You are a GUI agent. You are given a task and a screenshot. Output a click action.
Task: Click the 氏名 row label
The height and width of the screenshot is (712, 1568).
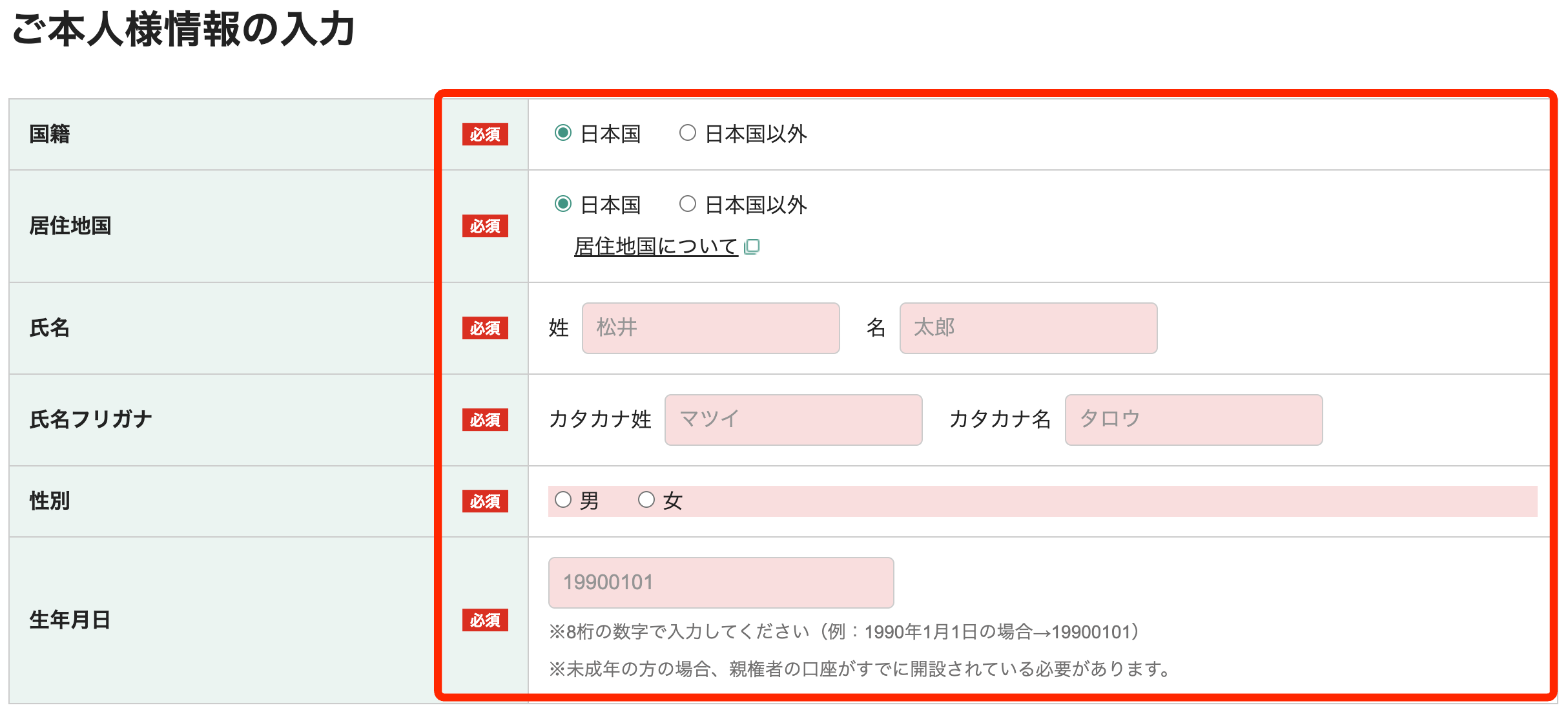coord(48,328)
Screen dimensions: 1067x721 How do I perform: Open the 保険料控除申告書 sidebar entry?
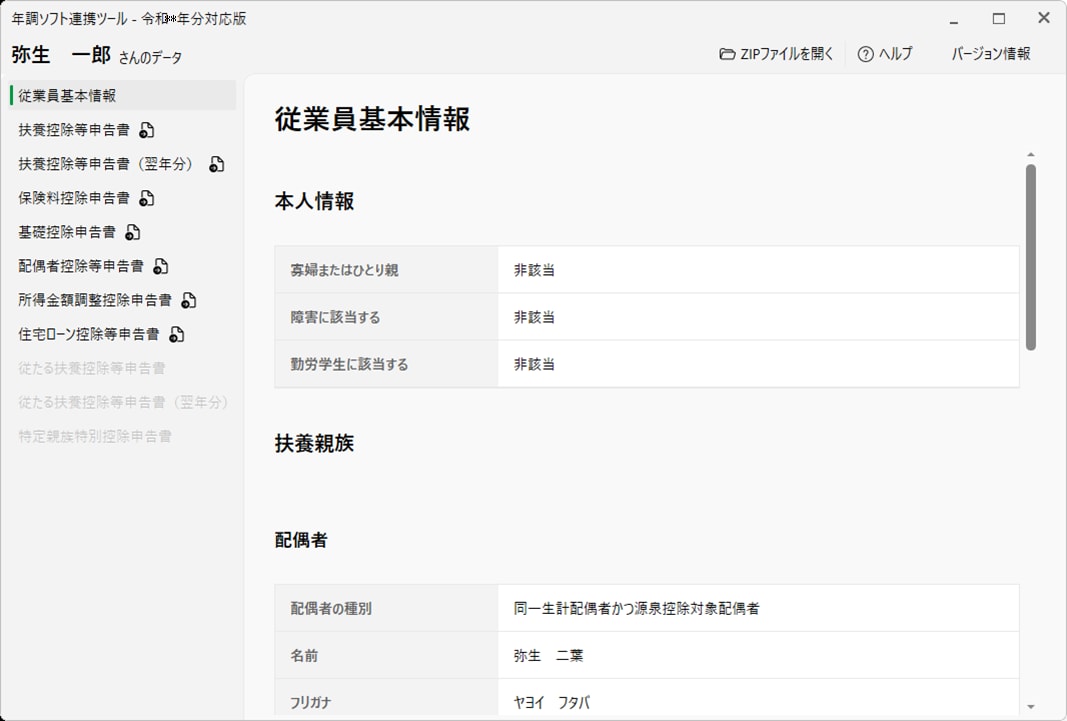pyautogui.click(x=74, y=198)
::::
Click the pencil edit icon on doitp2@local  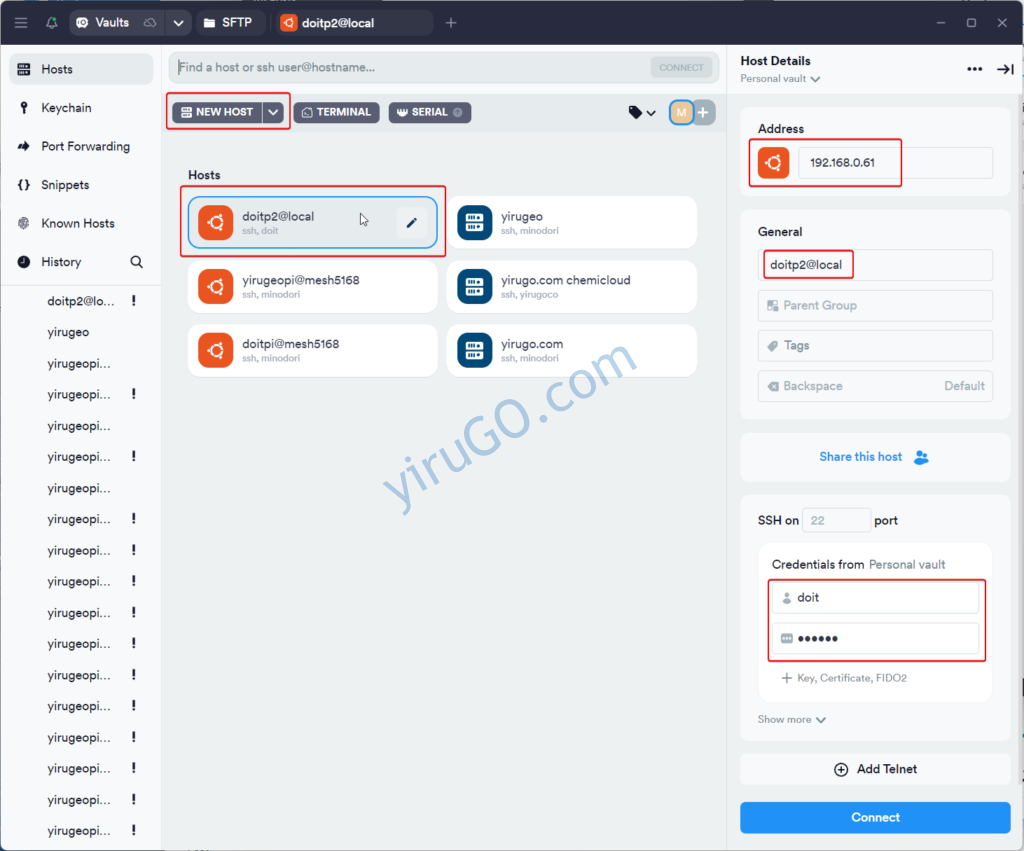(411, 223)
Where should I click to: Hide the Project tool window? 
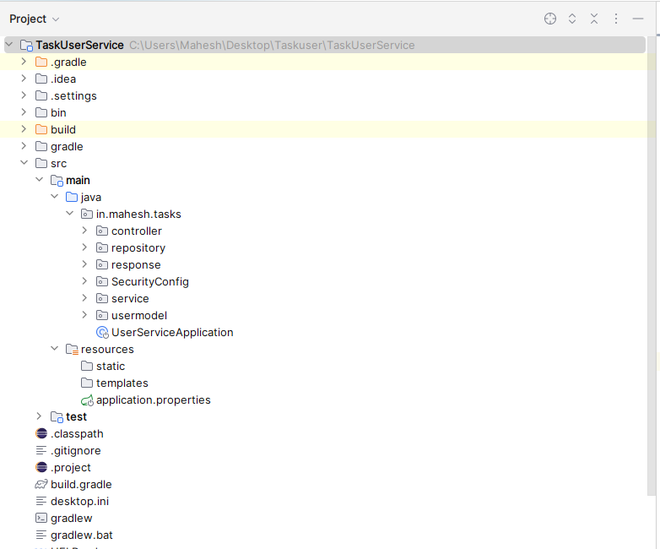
::::
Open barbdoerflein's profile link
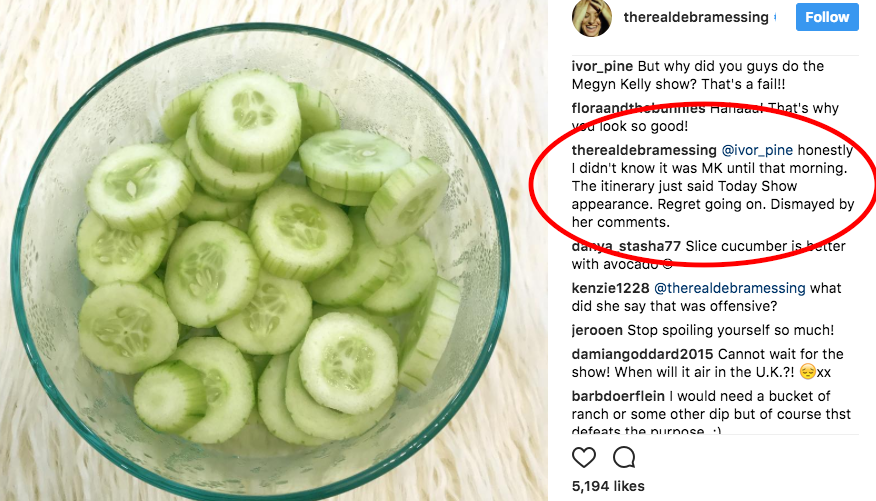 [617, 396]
::::
Format the lines from the line with "You are a GUI" up to and including the line with "pyautogui.click(x=74, y=198)" as a numbered list, skipping blank lines. Leave the pictures out of your answer.

1. You are a GUI agent. You are given a task and a screenshot. Output a click action.
2. Task: Click the 氏名 row label
3. The height and width of the screenshot is (712, 1568).
4. coord(48,328)
5. Screen dimensions: 1067x721 How do I perform: Open the 保険料控除申告書 sidebar entry?
6. pyautogui.click(x=74, y=198)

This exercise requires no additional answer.